Resources

A Mistaken Belief Did Not Prevent Whistleblower Protection

25 July 2017

If the reason, or principal reason, for dismissal is because of an employee’s protected disclosure (whistleblowing), the employee’s dismissal is automatically unfair. This will be the case even if the employer has a mistaken belief that the employee’s disclosure was not ‘protected’ for the purposes of the whistleblowing legislation.

This rationale was confirmed in the recent case of Beatt v Croydon Health Services NHS Trust.

Following the death of a patient, Dr Beatt raised his concerns to the Trust on a number of occasions about whether there were sufficient levels of nursing staff with sufficient experience to ensure the safe performance of medical procedures. The Trust carried out an investigation into Dr Beatt’s concerns, which concluded that his allegations were “entirely without merit and…gratuitous in nature”.

Dr Beatt was subsequently dismissed on the grounds of gross misconduct. Amongst the reasons given was the fact that he had made unsubstantiated and unproven allegations about unsafe service and unsafe staffing levels within the cardiology service at the Trust.
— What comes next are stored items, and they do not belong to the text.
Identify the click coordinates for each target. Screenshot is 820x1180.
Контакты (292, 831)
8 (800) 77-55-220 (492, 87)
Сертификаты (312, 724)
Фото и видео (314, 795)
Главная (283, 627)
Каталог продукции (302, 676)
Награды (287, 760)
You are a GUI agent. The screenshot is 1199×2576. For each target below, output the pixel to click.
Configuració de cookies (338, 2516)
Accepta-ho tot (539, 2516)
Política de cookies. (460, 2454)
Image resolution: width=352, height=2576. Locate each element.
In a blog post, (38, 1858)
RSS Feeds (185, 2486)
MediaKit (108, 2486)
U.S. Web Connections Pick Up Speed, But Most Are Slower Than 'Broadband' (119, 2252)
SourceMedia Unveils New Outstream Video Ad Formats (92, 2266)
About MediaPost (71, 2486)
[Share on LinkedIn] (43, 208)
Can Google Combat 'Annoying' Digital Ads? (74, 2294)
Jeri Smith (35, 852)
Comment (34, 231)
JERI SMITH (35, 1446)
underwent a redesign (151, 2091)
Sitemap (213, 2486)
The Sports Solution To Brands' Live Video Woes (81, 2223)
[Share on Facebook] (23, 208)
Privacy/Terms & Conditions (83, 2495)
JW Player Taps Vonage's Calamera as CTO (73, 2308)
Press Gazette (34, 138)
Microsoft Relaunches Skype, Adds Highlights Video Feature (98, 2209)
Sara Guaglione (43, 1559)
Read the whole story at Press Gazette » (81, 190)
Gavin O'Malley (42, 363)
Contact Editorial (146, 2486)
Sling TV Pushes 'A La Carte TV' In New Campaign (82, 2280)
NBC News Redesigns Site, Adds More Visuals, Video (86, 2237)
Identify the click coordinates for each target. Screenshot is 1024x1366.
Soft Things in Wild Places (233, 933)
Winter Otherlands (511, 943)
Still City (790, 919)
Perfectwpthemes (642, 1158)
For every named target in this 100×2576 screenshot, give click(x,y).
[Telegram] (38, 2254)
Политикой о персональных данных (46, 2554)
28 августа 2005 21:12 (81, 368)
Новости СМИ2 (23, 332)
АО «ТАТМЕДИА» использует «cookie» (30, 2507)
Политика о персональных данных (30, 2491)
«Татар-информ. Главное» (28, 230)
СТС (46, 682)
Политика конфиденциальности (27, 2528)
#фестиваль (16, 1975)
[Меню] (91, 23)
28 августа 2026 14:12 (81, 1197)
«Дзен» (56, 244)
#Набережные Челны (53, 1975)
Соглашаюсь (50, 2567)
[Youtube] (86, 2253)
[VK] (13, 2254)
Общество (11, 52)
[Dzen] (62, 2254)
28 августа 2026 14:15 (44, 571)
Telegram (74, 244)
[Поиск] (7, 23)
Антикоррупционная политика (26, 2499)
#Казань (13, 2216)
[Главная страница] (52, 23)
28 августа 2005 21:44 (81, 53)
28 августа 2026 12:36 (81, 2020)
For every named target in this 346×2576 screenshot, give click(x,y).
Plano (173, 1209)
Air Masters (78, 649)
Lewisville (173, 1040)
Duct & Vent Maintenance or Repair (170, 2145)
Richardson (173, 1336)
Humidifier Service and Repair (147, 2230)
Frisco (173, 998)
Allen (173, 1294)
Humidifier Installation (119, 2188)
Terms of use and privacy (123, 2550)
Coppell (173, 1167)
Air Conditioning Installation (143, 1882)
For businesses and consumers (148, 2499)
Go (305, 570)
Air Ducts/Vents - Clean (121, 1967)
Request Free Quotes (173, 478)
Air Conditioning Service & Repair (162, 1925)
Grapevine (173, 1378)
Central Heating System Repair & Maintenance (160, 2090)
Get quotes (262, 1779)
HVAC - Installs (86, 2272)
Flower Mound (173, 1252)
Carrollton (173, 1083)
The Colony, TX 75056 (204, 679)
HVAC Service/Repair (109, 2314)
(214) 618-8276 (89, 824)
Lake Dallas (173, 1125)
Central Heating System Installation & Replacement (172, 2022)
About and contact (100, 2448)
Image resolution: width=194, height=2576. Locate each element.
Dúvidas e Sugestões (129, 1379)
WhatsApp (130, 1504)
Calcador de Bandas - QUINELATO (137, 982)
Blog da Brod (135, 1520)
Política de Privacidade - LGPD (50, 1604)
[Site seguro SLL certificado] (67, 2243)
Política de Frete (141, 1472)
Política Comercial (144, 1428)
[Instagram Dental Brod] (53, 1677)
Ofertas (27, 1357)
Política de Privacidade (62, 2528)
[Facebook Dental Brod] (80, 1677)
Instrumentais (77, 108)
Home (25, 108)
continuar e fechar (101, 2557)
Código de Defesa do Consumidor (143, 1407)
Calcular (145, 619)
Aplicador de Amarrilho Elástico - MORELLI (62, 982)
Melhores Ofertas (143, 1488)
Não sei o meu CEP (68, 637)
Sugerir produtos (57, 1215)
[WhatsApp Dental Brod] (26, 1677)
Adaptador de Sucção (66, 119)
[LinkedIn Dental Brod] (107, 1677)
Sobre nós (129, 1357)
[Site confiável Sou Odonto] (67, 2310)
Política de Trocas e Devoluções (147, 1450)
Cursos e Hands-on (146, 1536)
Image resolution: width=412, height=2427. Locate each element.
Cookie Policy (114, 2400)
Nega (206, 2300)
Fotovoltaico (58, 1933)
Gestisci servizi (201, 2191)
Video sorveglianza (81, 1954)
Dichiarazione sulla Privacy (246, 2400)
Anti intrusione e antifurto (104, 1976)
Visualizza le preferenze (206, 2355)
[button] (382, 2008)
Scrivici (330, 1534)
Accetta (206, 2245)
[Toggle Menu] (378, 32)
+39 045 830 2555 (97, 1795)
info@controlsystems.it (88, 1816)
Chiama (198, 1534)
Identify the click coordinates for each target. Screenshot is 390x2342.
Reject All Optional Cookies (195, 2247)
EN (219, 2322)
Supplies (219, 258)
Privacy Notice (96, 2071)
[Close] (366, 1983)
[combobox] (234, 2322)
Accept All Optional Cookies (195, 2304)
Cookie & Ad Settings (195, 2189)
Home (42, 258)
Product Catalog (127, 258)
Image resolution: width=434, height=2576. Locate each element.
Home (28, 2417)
Dr Beatt brought a claim against the Trust for automatic unfair dismissal on the basis that he had been dismissed for being a whistleblower, because of the protected disclosures he had made about staffing levels, staff experience and patient safety.

The Trust accepted that Dr Beatt had been dismissed because of his disclosures; however it sought to argue that because, at the time of his dismissal, it did not believe that Dr Beatt’s disclosures were protected, the reason, or principal reason, for his dismissal could not possibly be because he was a whistleblower.

The case ended up in the Court of Appeal, which restored the ET’s original finding of automatic unfair dismissal. The Court dismissed the Trust’s defence. Its mistaken belief that Dr Beatt’s disclosures were not protected did not prevent a finding of automatic unfair dismissal.

The Court asked itself two questions:

  1. Was the reason, or principal reason, for Dr Beatt’s dismissal because he had made a disclosure?
  2. Was that disclosure a ‘protected disclosure’? The answer to both of these questions was ‘yes’.

Determining whether a disclosure is protected can sometimes be difficult, especially when considering the legal issue of whether a disclosure is made in the public interest. It is not surprising that an employer, without the benefit of legal advice, might reach the wrong conclusion. Misjudging the situation can put an employer at risk if it subsequently dismisses what it perceives to be a difficult employee because they have made what the employer believes to be false or unfounded allegations. Employers in these situations must act carefully to avoid an adverse finding of automatic unfair dismissal.